====== Reading passage

The Chinese economy has stepped into a new normal, as a result its GDP growth declined to 6.5 percent in 2016. But contrary to popular belief, the main driver of China's economic growth over the past few years has been the real estate sector, not the high-technology or manufacturing industry.
Although the real estate sector contributed about 10 percent to China's GDP in 2016, it created some problems, such as bubbles and financial risks, for the national economy. If the major part of a country's resources is concentrated in the real estate or stock market, its real economy could face an economic downturn. For example, some listed companies have sold the properties they owned in first-tier cities and earned far more money than they made from their main businesses.
And this is how soaring housing prices distort China's real economy, and capital flows rapidly into the asset market, further inflating the real estate price bubble.
The main reasons for the abnormally high housing prices are local governments' over-dependence on the sale of land-use rights for revenues and the almost zero real estate holding tax.
Speculation in the real estate market has prompted some people and organizations to use the housing sector as a tool to make exorbitant profits. This not only distorts the normal relationship between supply and demand in the housing market, but also deviates from the original goal of building housing units to improve people's livelihoods.

============
====== Supplied entries

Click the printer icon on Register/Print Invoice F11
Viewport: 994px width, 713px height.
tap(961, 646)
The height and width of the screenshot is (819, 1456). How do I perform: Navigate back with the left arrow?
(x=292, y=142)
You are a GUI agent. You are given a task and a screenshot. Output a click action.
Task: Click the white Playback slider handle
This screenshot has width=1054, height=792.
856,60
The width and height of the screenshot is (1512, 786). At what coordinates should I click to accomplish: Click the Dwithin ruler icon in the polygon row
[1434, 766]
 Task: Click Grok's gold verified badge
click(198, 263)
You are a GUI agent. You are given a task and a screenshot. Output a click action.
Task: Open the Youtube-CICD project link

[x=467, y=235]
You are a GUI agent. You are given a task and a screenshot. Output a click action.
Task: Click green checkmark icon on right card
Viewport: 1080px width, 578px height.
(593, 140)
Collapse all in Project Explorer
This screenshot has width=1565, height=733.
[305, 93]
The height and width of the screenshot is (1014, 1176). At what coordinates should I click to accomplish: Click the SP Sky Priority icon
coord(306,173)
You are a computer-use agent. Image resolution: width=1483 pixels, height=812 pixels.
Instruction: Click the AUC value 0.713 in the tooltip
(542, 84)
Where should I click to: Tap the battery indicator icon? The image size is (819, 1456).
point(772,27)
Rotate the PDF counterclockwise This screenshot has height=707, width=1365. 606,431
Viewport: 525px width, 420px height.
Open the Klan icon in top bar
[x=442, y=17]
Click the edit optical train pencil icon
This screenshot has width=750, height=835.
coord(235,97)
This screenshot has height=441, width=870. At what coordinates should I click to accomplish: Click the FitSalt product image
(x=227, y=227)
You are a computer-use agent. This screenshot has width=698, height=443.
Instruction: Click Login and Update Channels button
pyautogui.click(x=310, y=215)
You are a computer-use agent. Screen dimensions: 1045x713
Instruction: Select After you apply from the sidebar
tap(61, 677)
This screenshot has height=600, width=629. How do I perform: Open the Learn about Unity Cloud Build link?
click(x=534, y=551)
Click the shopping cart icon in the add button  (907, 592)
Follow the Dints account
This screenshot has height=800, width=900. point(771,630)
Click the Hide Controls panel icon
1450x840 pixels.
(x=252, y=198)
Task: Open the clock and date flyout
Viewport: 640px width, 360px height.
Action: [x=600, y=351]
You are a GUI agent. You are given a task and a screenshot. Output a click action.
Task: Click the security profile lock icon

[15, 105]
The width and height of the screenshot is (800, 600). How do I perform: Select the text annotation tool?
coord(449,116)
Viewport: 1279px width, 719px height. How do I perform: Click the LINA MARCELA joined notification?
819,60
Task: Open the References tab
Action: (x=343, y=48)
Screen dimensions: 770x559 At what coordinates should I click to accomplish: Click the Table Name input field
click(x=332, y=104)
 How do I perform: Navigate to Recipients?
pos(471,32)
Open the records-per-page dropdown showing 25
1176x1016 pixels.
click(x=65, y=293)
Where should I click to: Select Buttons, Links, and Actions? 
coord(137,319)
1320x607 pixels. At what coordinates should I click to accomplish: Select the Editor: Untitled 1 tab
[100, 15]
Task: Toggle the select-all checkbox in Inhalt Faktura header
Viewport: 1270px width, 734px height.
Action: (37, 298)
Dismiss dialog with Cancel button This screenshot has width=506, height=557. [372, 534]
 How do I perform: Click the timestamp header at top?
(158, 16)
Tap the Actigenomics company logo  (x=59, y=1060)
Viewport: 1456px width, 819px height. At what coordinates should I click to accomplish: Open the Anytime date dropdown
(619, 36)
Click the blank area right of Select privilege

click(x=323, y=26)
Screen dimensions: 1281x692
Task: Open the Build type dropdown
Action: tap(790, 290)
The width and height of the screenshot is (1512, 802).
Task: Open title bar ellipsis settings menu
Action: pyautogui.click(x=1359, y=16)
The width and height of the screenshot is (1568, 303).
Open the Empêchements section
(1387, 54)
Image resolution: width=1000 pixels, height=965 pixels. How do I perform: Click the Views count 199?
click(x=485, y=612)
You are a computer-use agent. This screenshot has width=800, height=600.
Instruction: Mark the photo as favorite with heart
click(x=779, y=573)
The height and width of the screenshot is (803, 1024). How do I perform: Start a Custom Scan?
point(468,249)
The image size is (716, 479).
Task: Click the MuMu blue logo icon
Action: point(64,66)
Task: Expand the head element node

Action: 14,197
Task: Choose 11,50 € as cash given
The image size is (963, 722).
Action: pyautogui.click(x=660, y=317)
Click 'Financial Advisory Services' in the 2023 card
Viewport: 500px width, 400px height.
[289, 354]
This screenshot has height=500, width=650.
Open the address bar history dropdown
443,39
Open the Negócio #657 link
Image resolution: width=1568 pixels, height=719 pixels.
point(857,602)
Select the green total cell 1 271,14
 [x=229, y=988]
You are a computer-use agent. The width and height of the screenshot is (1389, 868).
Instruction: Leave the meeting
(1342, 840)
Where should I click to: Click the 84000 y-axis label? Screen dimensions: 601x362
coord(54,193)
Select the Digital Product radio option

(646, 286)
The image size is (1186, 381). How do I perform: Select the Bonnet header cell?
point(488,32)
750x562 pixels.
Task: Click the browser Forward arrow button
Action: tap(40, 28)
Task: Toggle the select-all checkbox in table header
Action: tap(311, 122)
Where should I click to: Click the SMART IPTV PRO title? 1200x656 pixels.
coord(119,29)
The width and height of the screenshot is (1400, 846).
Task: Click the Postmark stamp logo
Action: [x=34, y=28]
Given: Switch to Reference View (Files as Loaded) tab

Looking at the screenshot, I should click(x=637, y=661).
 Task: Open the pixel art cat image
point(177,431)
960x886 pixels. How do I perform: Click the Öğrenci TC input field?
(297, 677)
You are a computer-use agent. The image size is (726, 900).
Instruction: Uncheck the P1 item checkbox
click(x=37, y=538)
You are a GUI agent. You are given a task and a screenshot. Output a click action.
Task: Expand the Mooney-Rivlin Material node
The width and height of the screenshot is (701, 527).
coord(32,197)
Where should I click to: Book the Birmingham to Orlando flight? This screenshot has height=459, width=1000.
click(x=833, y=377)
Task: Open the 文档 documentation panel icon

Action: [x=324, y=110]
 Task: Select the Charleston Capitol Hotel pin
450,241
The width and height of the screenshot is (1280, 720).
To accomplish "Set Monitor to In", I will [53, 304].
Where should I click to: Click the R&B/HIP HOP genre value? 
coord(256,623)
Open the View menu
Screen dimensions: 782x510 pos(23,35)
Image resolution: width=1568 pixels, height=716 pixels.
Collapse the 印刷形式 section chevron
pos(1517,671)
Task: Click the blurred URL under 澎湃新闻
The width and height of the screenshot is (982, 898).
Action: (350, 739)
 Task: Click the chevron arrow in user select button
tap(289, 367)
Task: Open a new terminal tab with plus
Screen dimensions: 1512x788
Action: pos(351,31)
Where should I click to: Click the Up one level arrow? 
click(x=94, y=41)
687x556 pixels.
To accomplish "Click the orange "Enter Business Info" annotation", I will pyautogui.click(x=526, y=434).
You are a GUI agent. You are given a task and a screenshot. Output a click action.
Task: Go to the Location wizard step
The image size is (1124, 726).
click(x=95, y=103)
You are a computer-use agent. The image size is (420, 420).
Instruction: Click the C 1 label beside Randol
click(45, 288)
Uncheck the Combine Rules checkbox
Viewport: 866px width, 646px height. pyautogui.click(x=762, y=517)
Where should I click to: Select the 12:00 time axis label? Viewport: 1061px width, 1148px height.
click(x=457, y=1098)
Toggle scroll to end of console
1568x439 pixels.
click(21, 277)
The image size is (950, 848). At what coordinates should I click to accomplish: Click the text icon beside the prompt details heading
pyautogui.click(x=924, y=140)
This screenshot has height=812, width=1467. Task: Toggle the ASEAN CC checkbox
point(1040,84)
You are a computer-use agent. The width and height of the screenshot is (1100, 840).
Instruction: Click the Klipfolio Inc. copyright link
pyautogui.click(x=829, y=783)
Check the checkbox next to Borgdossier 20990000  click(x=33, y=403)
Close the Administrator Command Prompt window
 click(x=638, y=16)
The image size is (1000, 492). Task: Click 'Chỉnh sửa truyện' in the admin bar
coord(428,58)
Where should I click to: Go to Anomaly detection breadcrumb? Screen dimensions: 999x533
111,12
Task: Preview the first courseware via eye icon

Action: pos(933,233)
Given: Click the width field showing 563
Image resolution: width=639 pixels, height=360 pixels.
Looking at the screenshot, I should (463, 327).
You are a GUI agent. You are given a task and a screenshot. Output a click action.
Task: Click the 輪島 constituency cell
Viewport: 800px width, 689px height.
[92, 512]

============

• Problem to solve
Write out the part of the passage on China's real estate sector that begins at the words "Although the real" and stops after "their main businesses.", keeping its wording unchanged.

• Reply
Although the real estate sector contributed about 10 percent to China's GDP in 2016, it created some problems, such as bubbles and financial risks, for the national economy. If the major part of a country's resources is concentrated in the real estate or stock market, its real economy could face an economic downturn. For example, some listed companies have sold the properties they owned in first-tier cities and earned far more money than they made from their main businesses.